The interceptors at Knockholt realised the possible importance of these two messages because the twelve letter indicators were the same. They were sent post-haste to John Tiltman at Bletchley Park. Tiltman applied the same additive technique to this pair as he had to previous Depths. But this time he was able to get much further with working out the actual message texts because when he tried SPRUCHNUMMER at the start he immediately spotted that the second message was nearly identical to the first. Thus the combined errors of having the machines back to the same start position and the text being re-keyed with just slight differences enabled Tiltman to recover completely both texts. The second one was about 500 characters shorter than the first where the German operator had been saving his fingers. This fact also allowed Tiltman to assign the correct message to its original cipher text.

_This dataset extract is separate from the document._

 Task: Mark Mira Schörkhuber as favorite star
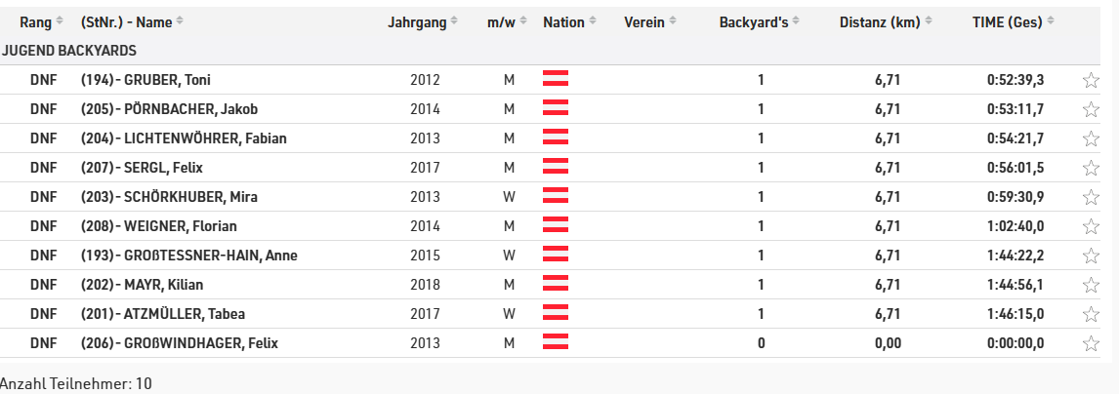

Now Tiltman could add together, character by character, the corresponding cipher and message texts revealing for the first time a long stretch of the obscuring character sequence being generated by this German cipher machine. He did not know how the machine did it, but he knew that this was what it was generating!
John Tiltman then gave this long stretch of obscuring characters to a young chemistry graduate, Bill Tutte, who had recently come to Bletchley Park from Cambridge. He was very good at matching patterns.

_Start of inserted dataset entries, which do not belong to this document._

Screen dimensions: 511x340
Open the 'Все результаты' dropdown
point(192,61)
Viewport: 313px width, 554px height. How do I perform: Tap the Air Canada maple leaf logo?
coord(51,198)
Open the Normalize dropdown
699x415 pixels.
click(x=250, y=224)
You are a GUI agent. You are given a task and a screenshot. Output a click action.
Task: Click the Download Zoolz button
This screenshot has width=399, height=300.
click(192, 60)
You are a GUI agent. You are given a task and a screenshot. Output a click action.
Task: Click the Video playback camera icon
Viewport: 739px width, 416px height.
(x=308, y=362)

Bill Tutte started to write out the bit patterns by hand from each of the five channels in the teleprinter form of the string of obscuring characters at various repetition periods.
When he wrote out the bit patterns from channel one on a repetition of 41, various patterns began to emerge which were more than random. This showed that a repetition period of 41 had some significance in the way the cipher was generated.
Then over the next two months Tutte and other members of the Research section worked out the complete logical structure of the cipher machine which we now know as Lorenz.
When depths became less frequent, decryption was achieved by a combination of manual and automated methods. The first machine to automate part of the decrypting process was called “Heath Robinson” and it was followed by several other “Robinsons”. These were, however, slow and unreliable, and were supplemented by the much faster and flexible “Colossus” the world’s first electronic, programmable digital computer, ten of which were in use by the end of the war
The family of machines known as “Robinsons” were built for the Newmanry. These used two paper tapes, along with logic circuitry, to find the settings of the chi pin wheels of the Lorenz machine and Mr Williams demonstrated how this worked by using information from a German weather station. The Robinsons had major problems keeping the two paper tapes (undulator to paper tape) synchronized and were relatively slow (It could take 20 minutes to set up), reading only 2000 characters per second.
As mentioned before there were problems with Heath Robinson keeping two paper tapes in synchrony at 1,000 characters per second. One tape had punched on to it the pure Lorenz wheel patterns that the manual code breakers had laboriously worked out. The other tape was the intercepted enciphered message tape. The double-delta cross-correlation measurement was then made for the whole length of the message tape. The relative positions then moved one character and the correlation measurement repeated. The codebreaker was looking for the relative position which gave the highest cross-correlation score — which hopefully would correspond to the correct Lorenz wheel start position.
Heath Robinson worked well enough to show that mathematician Max Newman’s idea, that it was possible to automate some parts of the process for finding the settings used for each message, was correct. Newman then went to Dollis Hill where he was put in touch with Tommy Flowers, the brilliant Post Office electronics engineer. Flowers went on to design and build Colossus to meet Max Newman’s requirements for a machine to speed up the breaking of the Lorenz cipher.
Tommy Flowers’ major contribution was to propose that the wheel patterns be generated electronically in ring circuits thus doing away with one paper tape and completely eliminating the synchronisation problem.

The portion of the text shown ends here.